● **How to complete this task**: Edit the stretch of the TV review from "If this sounds" through "just one expression." so that "badly drawn cartoon" becomes "crudely sketched comic strip", and write out the revised stretch.

● **Text passage**:
================================
It's the moment every father is supposed to dread: opening the front door to the guy who will be taking his daughter out on her first date. He'll no doubt be too old, smell like a cologne factory - and is that an earring? He'll need to wipe that smug look off his face before the door is slammed into it. But while young women have a hard time getting out to play, young men appear to have no such problems.
This week, Star World is offering not one but two new comedies, back-to-back, that address what goes down in the world of sexually confident older women. You could, if you wish - as in Accidentally on Purpose (Mondays at 9pm) - find yourself in a boy-daddy situation. Jenna Elfman (Dharma and Greg; EDtv) stars as a 37-year-old television critic who falls pregnant after a one-night stand with a twentysomething cook who lives in a van. Amazingly, the two become roommates (in her house, obviously) and raise the baby together, platonically. But does hilarity ensue?
If this sounds a little far-fetched, you may be surprised to learn that it happened in real life. There's even a book about it. Presumably, Mary F Pols' account of her sort-of-single motherhood was supposed to inspire others rather than hook a sit-com deal, but humour can be a life saver in challenging times. We wish we could say there were plenty of laughs along with the lessons in the series - but alas, all except Elfman's character are flat stereotypes: the cougar best friend, the strait-laced sister, the doe-eyed father of the child and his loafer friends; it's like watching a badly drawn cartoon in which each face has just one expression.
The women of Cougar Town (right; Star World, Mondays at 9.30pm) also have stiff faces - but, in this case, that's what happens when the plastic surgeon gets carried away. Moving past the Botox and collagen, though, Jules Cobb (Courteney Cox; Friends) and her bfs are pretty darn funny in this irreverent take on life after divorce as a 40-year-old woman with a teenage son and hunky younger suitors.
Surprisingly guy-friendly, the stories and gags are stupid-smart, a bit like Cobb's underachieving ex and his adoring sidekick, who happens to be married to Cobb's best friend. There's also the playboy neighbour and Cobb's real-estate business to add to the pile-up. The lack of filters and boundaries between characters is ridiculously cathartic - these people say anything and everything you've ever wished you could to people you love, or love to hate.
For a bit of hand-me-down fun, strictly come swapping at Twiggy's Frock Exchange (BBC Lifestyle; Tuesdays at 10.05pm). Britain's original waif of the swinging 60s has created a modern- day 'sartorial sanctuary' for women (100 in each episode), where they browse through each other's unwanted clothing and compete for giveaways from designers and celebs. It sounds like the perfect recipe for a massive cat fight but peaceful clothing-worship prevails under the rule of the 60-year-old former supermodel and her two co-hosts (no doubt the television cameras play their part, too). They even manage to impart fashion tips. If vintage and DIY are your thing, Twiggy is your woman.
================================
● **Excerpted records**:

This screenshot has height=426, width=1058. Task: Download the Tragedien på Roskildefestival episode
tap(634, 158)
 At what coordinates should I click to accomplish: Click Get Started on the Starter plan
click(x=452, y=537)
================================
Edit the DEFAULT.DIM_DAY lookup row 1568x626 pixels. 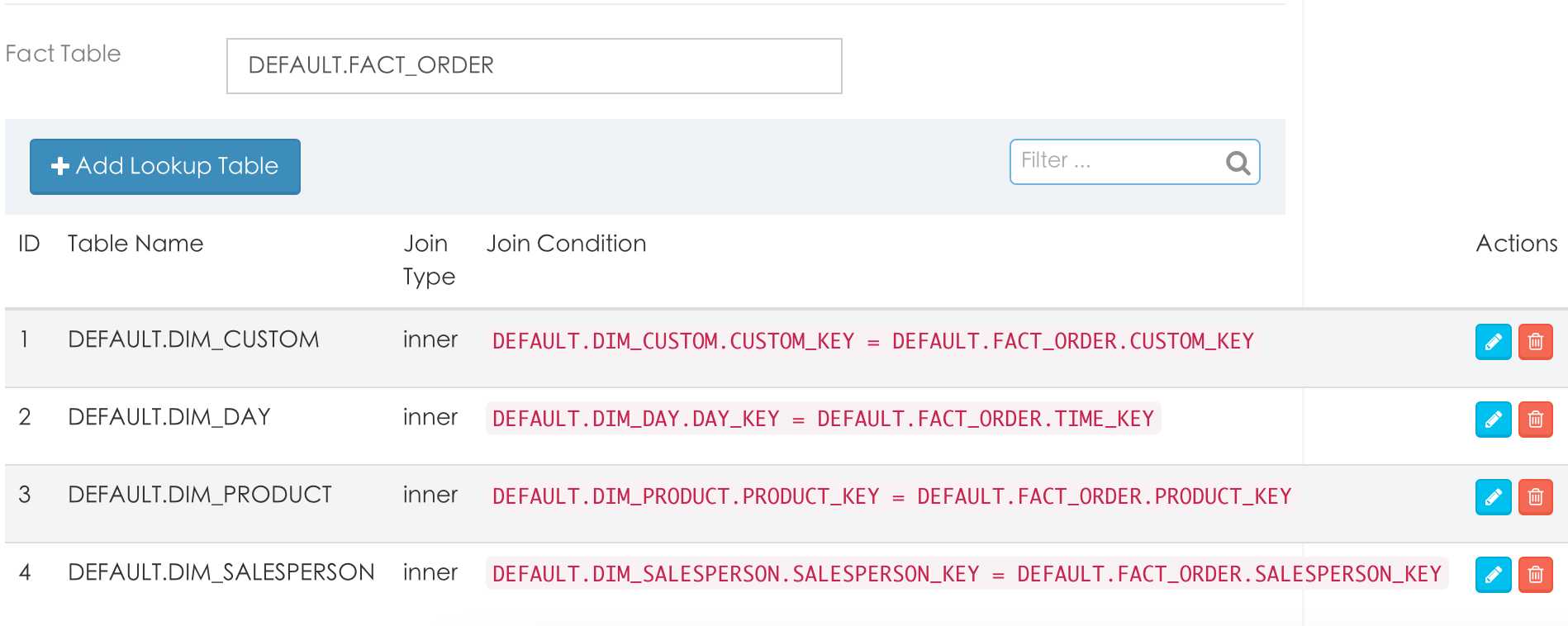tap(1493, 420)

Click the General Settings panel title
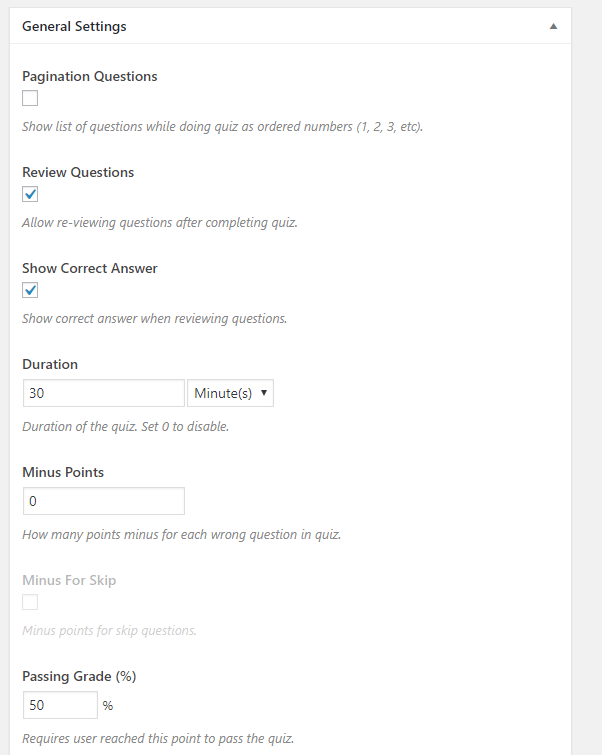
================================
● **Task solution**:
If this sounds a little far-fetched, you may be surprised to learn that it happened in real life. There's even a book about it. Presumably, Mary F Pols' account of her sort-of-single motherhood was supposed to inspire others rather than hook a sit-com deal, but humour can be a life saver in challenging times. We wish we could say there were plenty of laughs along with the lessons in the series - but alas, all except Elfman's character are flat stereotypes: the cougar best friend, the strait-laced sister, the doe-eyed father of the child and his loafer friends; it's like watching a crudely sketched comic strip in which each face has just one expression.